Chelsi sighed, walking back to the doorway. She removed her shoes and peeled off her socks, hanging them over the cross beam of her porch to dry. With her broom in hand, she followed the back to the deepest part, and with nothing else to do, began sweeping it out. Chelsi thought back to a story Rolla, a volunteer of the 2014 – 2016 class, had told. After breaking her collar bone and spending six weeks in South Africa, she said she home to ‘a mosquito breeding ground of epic proportion. Water as far as the eye could see.’ Her next step was to close the door and tell her host family that she would be living in their house until they cleaned it up… Chelsi didn’t have that flare for dramatics, and was nauseated by even the idea of staying in her host family’s house. It was better built, but dark and musty, with no spare space. And after six weeks, sure, I getting it. A little bit of water added every day from the rain. But I’ve only been gone for ten days maybe. She continued to push the water towards the door.
There had been a heavy rainstorm a few day previous, in town. And it wasn’t unlikely that it her village, with rain that heavy it could have slid under the door, and there is a leak over the table, but the counter top? There’s never been a problem there. She swept and swept the water towards the door, and like the waves she created with her broom, anger, disappointment and sadness swelled, then subsided, swelled and subsided inside her.
When the floor was clear, though far from dry, Chelsi stopped to stretch out her back and survey the damage to the table and counter top.

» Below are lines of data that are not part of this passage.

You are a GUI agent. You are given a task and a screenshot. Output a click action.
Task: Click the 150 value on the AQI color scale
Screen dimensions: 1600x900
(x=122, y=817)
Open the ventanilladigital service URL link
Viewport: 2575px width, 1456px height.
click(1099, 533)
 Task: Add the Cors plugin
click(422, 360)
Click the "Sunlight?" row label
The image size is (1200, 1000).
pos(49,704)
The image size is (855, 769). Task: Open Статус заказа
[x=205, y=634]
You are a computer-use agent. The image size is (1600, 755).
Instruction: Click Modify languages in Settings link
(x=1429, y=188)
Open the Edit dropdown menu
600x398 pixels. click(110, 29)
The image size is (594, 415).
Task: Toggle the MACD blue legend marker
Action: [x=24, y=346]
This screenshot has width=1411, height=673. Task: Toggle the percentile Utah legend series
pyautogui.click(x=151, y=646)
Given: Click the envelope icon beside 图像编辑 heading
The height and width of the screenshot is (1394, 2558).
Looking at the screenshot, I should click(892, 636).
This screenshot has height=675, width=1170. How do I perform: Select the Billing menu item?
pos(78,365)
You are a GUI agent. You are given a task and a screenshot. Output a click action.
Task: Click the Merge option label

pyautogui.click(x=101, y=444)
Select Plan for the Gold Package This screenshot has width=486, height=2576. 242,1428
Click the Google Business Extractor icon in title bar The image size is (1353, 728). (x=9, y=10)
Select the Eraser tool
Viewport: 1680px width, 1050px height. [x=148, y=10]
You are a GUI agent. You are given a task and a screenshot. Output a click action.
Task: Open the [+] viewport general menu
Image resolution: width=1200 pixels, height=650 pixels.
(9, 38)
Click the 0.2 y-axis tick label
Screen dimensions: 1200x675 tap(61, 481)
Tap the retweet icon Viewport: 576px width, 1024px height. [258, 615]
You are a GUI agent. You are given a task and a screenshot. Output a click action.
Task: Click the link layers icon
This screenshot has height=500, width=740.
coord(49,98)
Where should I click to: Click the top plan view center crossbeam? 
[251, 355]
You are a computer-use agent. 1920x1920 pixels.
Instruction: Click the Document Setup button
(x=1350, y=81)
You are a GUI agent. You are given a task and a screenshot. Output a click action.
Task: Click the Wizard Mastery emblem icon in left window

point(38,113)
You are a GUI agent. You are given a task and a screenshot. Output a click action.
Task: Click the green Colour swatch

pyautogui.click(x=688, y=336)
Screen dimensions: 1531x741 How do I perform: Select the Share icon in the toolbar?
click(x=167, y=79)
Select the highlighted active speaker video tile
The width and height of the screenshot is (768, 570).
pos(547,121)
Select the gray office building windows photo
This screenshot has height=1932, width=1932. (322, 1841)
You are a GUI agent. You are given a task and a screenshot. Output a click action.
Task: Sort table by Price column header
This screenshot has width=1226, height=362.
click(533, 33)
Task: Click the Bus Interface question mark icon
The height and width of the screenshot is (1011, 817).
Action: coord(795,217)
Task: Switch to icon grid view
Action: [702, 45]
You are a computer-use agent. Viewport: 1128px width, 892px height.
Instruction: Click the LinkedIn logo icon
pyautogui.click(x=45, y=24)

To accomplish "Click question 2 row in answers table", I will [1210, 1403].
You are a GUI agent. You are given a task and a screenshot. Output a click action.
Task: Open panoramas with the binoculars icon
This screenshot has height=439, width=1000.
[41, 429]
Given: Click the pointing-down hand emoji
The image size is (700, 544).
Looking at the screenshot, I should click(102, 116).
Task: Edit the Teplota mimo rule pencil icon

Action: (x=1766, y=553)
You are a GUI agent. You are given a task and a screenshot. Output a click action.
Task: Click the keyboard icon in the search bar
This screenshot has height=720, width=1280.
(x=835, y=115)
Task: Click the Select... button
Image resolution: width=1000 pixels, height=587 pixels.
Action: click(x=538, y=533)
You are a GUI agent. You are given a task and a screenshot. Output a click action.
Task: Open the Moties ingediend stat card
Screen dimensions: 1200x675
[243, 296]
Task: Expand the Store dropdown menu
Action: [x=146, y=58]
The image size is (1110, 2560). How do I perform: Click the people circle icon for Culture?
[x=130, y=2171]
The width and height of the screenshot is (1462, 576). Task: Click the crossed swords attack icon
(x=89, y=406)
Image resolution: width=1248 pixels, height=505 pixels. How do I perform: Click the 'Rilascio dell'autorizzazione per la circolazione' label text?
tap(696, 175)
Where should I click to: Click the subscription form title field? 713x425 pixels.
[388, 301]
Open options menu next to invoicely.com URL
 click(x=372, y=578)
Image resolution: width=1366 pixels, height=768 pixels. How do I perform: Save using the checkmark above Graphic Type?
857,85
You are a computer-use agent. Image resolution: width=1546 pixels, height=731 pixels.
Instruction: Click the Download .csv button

Chelsi brushed the water from the top of the table. The finish, once again fully hydrated had become yellow and sticky. The forward left leg was warp, and little bits of black colored mold were creeping out of the joint. Chelsi wiped it away with her finger. “The only thing left to do, is to hope it dries okay,” she said to Daisy, who was now taking a few uneasy steps into the house.
Chelsi was most puzzled by the story of the counter top, which she now scrutinized. The wood itself was a lot sturdier than the table, but everything on top was saturated. She began by moving everything to wipe it down. As she worked her eyes drifted back to the wall, to the crack. She followed it up this time to the corner where the roof met the wall. “Ugh…” escaped from her subconsciously, and the mystery was solved. She dropped the rag she was using to clean and walked out the door. Slipping into her flip flops she rounded the house to view the suspect corner from the outside. And there it is….
What she was confronted with was a collapsed support beam. The beam the held up the frame of her roof had fallen to the wayside, pulling the frame apart with it. A large crack now ran up the seam of her roof to the top. She hadn’t noticed it inside because it was covered by plastic. Now that same plastic acted like funnel, dumping any water that fell on the south side of the roof right into her house.
Chelsi dragged herself back inside, unsure what to do. If it had just been a rip in the plastic she could have covered it with tape. A crack in the wall? Fill it with mud. A collapsed roof? A brand new roof? Not nine months old? She picked up her phone and dialed the number of her volunteer leader, Laura. She listened to the phone ring, ring, ring….
“Hello?” the voice of her friend sounded through the speaker.
“Hey,” Chelsi responded. “I think I have a problem.”